Religion majors on the rise: Total enrollment in religion classes also growing

October 4, 2005

As a teenager in a Catholic high school and church, Lauren McCormick of Toms River, New Jersey, was taught to look at the world in ways that revolved around Jesus. That was a dozen religion courses ago, including six in an esoteric field she now hopes to study for the rest of her life—ancient Near Eastern pagan religions.

A religion major at Rutgers, the state university of New Jersey, McCormick grew interested in studying all major faiths. “I could study for years on end and never get bored with it,” she said.

Her fascination has centered on 3,500-year-old Near Eastern beliefs since she learned in her freshman year that the customs of those faiths were similar to some Judeo-Christian traditions that involve seasonal rituals and certain views on divinity. “The same elements are always there, but they take on different faces throughout different societies,” McCormick said.

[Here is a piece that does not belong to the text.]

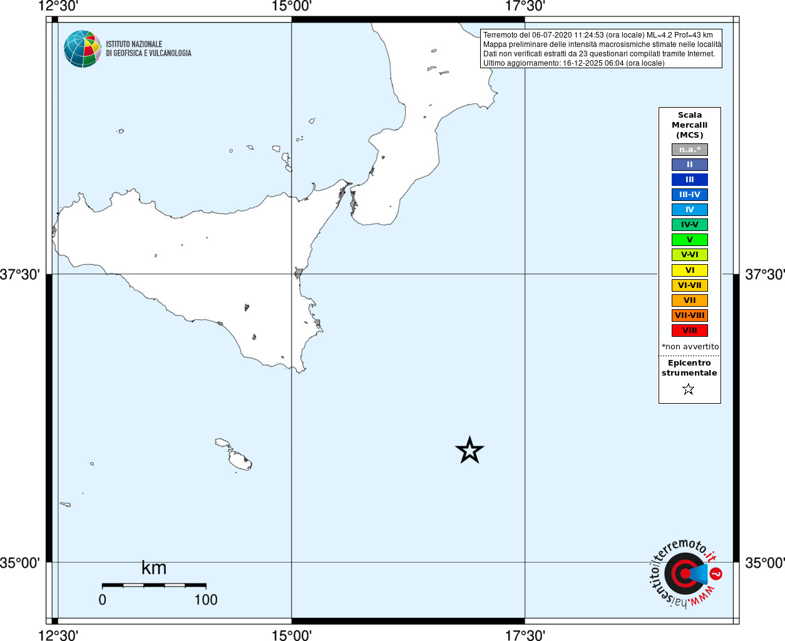
Task: Select the VII-VIII legend swatch
Action: 690,315
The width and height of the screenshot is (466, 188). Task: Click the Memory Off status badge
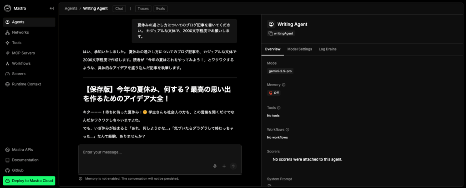coord(274,93)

McCormick, who just began her senior year, is one of more than 35 religion majors in Rutgers’ class of 2006. The number of religion majors graduating in 2006 is expected to be the highest in the religion department’s history, and three times higher than it was a decade ago.

That growth reflects a national trend. A report from the American Academy of Religion said the number of religion majors increased 26 percent from 1996 through 2000, and that total enrollment in religion classes rose 15 percent. An updated national survey is due next year, and anecdotal evidence suggests it will show more large increases, said Kyle Cole, AAR’s director of college programs.

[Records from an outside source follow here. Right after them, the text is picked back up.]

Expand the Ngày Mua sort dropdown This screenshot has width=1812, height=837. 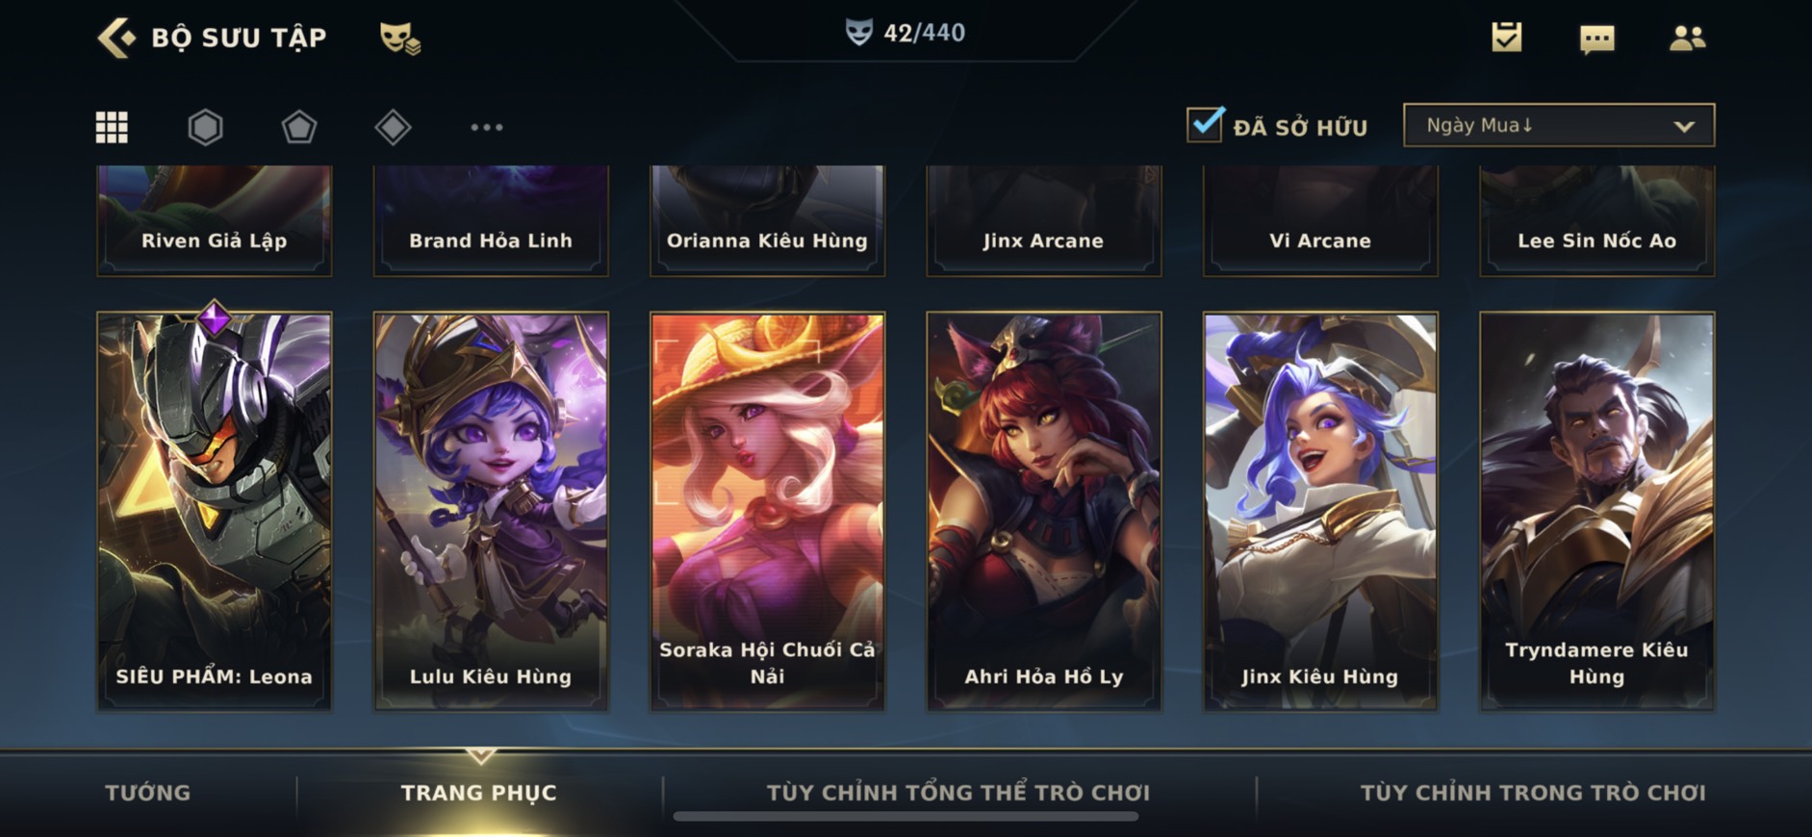1559,125
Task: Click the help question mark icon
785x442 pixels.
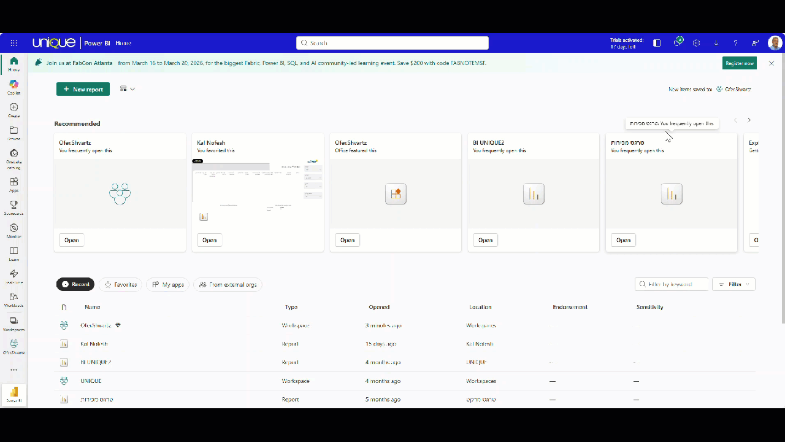Action: (735, 43)
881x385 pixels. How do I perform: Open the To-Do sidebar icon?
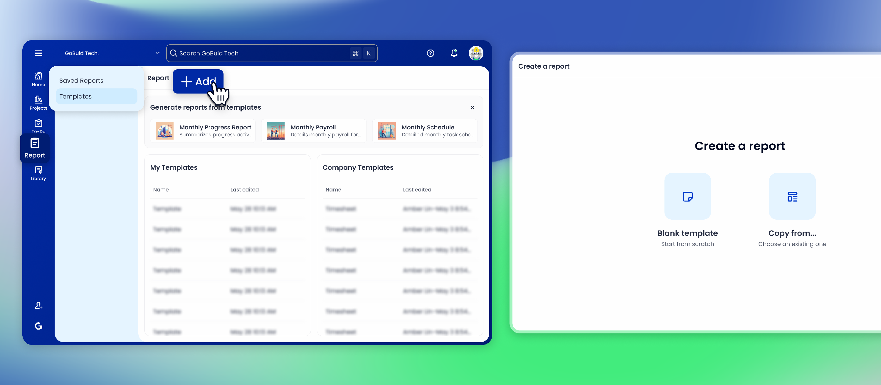point(38,126)
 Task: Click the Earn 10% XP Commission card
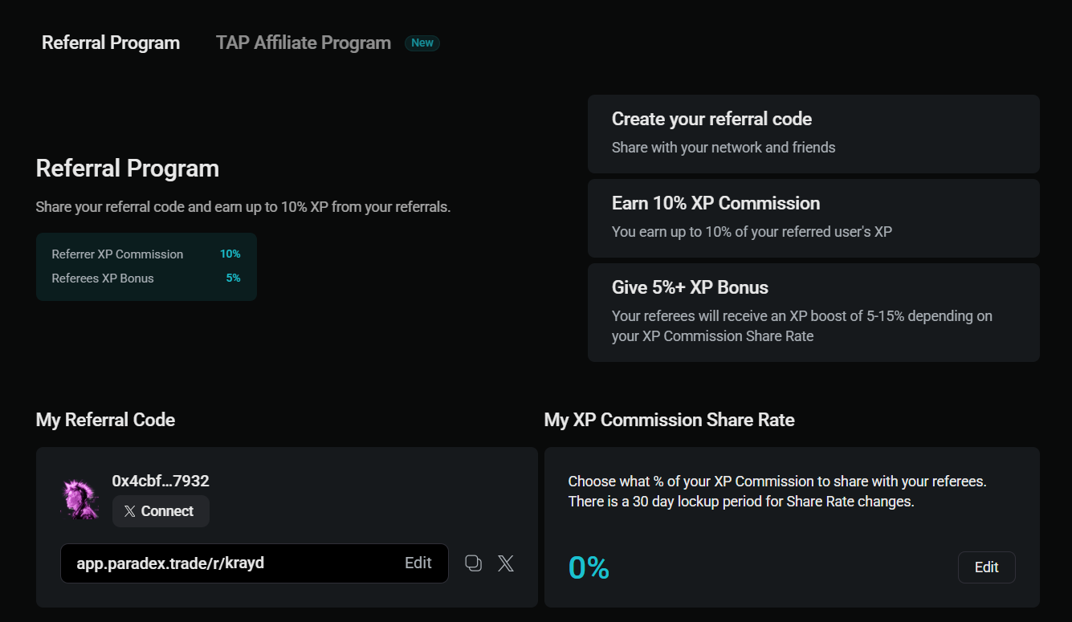(813, 217)
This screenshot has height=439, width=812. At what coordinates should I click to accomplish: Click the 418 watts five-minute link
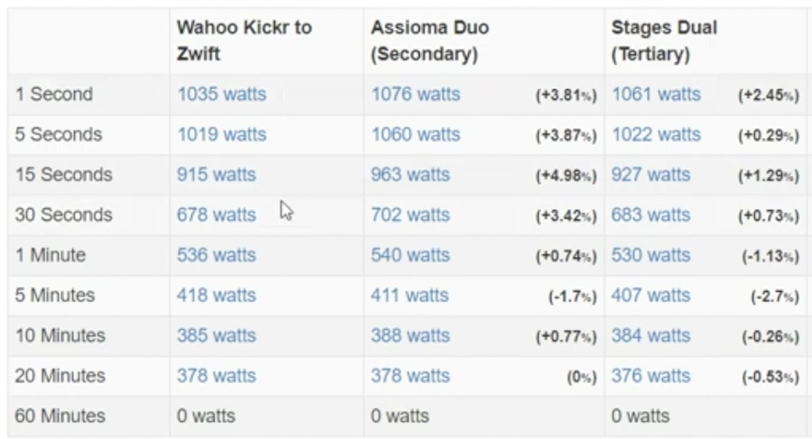pos(217,296)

Some professors cite three reasons for the increases: 9/11 spurred many students to learn about Islam and their own religion; recent immigration has made Americans more curious about their new neighbors’ faiths; and Christian evangelical students seem more comfortable studying religion on campus.

“Since 9/11, it’s been very obvious that religion is a big player in the world and national events,” Cole said. “The more people understand religion, the better off our society and culture will be.”

Religion departments like Rutgers’s remain relatively small when measured against other departments. Yet last spring, 1,822 Rutgers students—majors and nonmajors—took religion courses, up from 1,279 in the spring of 2000. Nonmajors are taking more religion classes to round out their course loads, said Hiroshi Obayashi, who chairs Rutgers’s religion department.

Many who pick religion as a major, like Kenneth Lee of North Brunswick, New Jersey, choose it as a second major. Lee’s first major was psychology. “Religion addresses certain core elements of people, of humanity, that can’t be addressed in any other [major],” said Lee, who graduated in May and wants to become a religion professor or a social worker.

One reason the number of religion majors has not risen even higher, professors say, is many students and their parents worry that they won’t be able to get good jobs with the degree.

“There’s no natural [vocational] track unless you become a professor or a priest or minister or something. But students are inventive,” Obayashi said. “Some of our religion majors have become medical doctors, judges; . . . [some are] in the publishing industry, and we have one who’s been a federal prosecutor.”